Tuesday, February 28, 2012

An A+ Album: Marshall Crenshaw, Field Day

Worst A+ album cover ever?
I begin my third analysis of a Christgau-A+ record by noting that my minimal research uncovered quite a bit of controversy for an album I've never heard of.

But let's look at the basic details:

THE BASIC DETAILS
Artist: Marshall Crenshaw
Album: Field Day
Label: Warner Brothers
Year: 1983
Length: 36:25
Producer: Steve Lillywhite

What the songs on this album might compel you to do: Read old letters from high school girlfriends, then try to locate them on Facebook.
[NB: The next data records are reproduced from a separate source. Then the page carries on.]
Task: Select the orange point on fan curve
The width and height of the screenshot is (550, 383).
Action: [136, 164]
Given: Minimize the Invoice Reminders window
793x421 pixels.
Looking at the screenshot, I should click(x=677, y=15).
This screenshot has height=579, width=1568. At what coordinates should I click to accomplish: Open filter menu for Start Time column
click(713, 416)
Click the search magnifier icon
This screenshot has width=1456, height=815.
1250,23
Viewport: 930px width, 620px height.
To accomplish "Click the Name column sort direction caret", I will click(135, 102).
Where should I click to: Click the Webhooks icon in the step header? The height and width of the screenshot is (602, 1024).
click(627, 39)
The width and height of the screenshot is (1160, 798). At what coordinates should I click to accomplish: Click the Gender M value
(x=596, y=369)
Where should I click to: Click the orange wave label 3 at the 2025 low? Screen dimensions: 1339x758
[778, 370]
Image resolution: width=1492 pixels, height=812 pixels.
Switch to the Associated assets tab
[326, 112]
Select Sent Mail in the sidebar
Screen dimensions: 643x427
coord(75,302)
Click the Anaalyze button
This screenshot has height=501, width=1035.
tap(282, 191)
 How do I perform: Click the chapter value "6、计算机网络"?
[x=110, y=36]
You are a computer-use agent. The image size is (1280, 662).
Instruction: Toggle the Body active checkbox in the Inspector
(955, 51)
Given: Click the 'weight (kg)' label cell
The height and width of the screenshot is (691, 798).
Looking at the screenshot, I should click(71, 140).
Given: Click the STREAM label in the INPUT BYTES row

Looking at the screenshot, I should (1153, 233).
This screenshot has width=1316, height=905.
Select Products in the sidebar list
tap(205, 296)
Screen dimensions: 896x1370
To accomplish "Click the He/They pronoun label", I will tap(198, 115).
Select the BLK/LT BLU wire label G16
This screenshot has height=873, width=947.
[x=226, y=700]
If you've been drinking, you'll try to access their photos by creating a fake account under the name of one of their friends.

CHRISTGAU AND THE ALBUM
What does the Dean of American Rock Critics have to say?
With Steve Lillywhite doctoring Crenshaw's efficient trio until it booms and echoes like cannons in a cathedral, the production doesn't prove Marshall isn't retro, though he isn't. It proves that no matter how genuine your commitment to the present, you can look pretty stupid adjusting to fashion--as usual, production brouhaha is a smokescreen for the betrayal of impossibly ecstatic expectation. Think of Talking Heads 77, New York Dolls, Exile on Main Street, or (for you oldsters) Moby Grape, all in fact a little botched aurally, all classics. Since the problem here isn't mess but overdefinition, a more precise comparison might be Give 'Em Enough Rope, but with a crucial difference: The Clash had better songs than its follow-up, while this follow-up has better songs than the debut. The man has grown up with a bang--though his relationships are suddenly touched with disaster, he vows to try till he dies. And you know what? Lillywhite's drum sound reinforces Crenshaw's surprising new depth--both his sense of doom and his will to overcome it.
How many words is that? 179.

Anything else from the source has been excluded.